No matter what way you look at it, it's been a rough week for online account security. First, LinkedIn revealed that a whopping 6.5 million account passwords were compromised by Russian hackers. Then, social music portal Last.fm put out a warning to its entire userbase that their accounts may, too, have been compromised. Overall, an estimated 30 million people have been affected by the unfortunate events.
First things first
If you have a LinkedIn or Last.fm account and haven't yet changed your login details, the very first thing you need to do is update your password(s). The process is extremely simple for both sites: Simply log in using your existing username and password, navigate to the preferences (or settings) menu, and input your new password. Save the changes, and you're set to go.
Pick a password that you can remember, but not something that is a common word or phrase. Many sites will now require you to use numbers, capital letters, or even odd, non-alphanumeric characters in your password. While it may seem like a nuisance, this practice does help make your account more secure. Here are some tips everyone should use as a starting point for creating a strong password:
- Do pick a complex combination of words with no relation to one another
- Do include numbers, capital letters, and other characters when possible
- Do pick a password you can remember without having to write it down
- Do change your password frequently, or any time you feel your account may be the victim of a breach
- Do not use names, specifically those of family members
- Do not use common phrases or short passwords
- Do not use the same password for multiple sites
- Do not tell anyone your password under any circumstances
- Do not rely solely on password managers to handle your info, they can be breached as well
A word of warning: If you think you're being creative or ultra-sneaky by using a well-known password, but with a few numbers swapped in for letters, you better think again. Modern password-cracking software used by identity thieves can account for alterations such as this, and you're actually better off making your password longer, with a complex phrase you made up on the spot.
Were you a victim?
After you've changed your password — and only after you've changed it — you can check whether or not your account was actually part of the LinkedIn hacker breach. Online security company LastPass has set up a tool that can check whether or not your password was one of the 6.5 million seized by the scammers. Simply type your old password into the box and click "Test my password" to find out if you were one of the ones affected.

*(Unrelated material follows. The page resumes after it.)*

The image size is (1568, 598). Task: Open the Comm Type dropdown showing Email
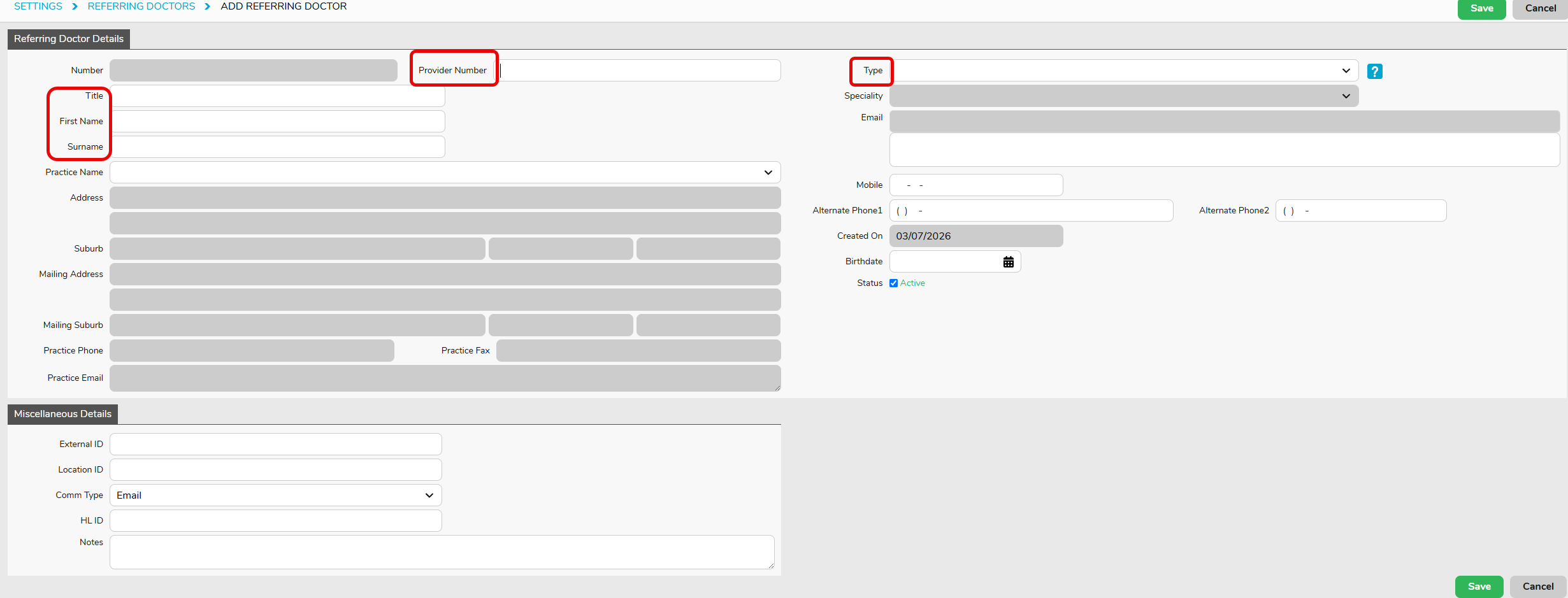(x=275, y=495)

If your password wasn't involved in the breach, you can breathe a small sigh of relief, but feel extra secure that you changed your password just to be safe. If it turns out that your login details were leaked, it's time to do some double-checking of your LinkedIn account to be sure nothing has been altered or deleted, and immediately check your email inbox and spam folders for any communications from LinkedIn accounts you've never seen before. If you find your account completely unchanged, your account is most likely in the clear.
Cleaning up your online presence
Okay, so your account was compromised, but nothing appears to be amiss on your LinkedIn profile and your inbox is clean as a whistle. You might assume at this point that your work is done, but unfortunately for millions of users, it's not. Despite being advised against it since the dawn of the internet, many web users still use the same password for multiple sites, and if someone knows your LinkedIn password, they may also know your login information for any other site you use with that same lock and key.
Along with asking users to change their passwords, Last.fm noted in its official statement that the breach was linked to password exposure from "other sites." That may be a particularly kind way of hinting that way too many people used the same password for LinkedIn as they used for their streaming music account on Last.fm. If you're one of these people, you need to change the password on every other account that used the same login info, and do it immediately. That includes email, bank accounts, student loan websites, and heck, even your account on Starbucks.com.
Can it happen again?
Unfortunately, yes. The nature of these breaches is unique in that it wasn't carried out by an ID thief looking to score a handful of credit card numbers: It was done at a much higher level, affecting millions of users. There is literally nothing you could have done differently to prevent an event like this. That responsibility rests with the companies themselves.
What you can do, is be watchful and vigilant of any irregularities in your own accounts that may be a sign that nefarious actions are taking place. Just like everything else in life, having online accounts poses risks, and there's no way to truly escape them, but by taking precautions, you can put yourself in a position where no matter what happens, you'll be able to bounce back in no time.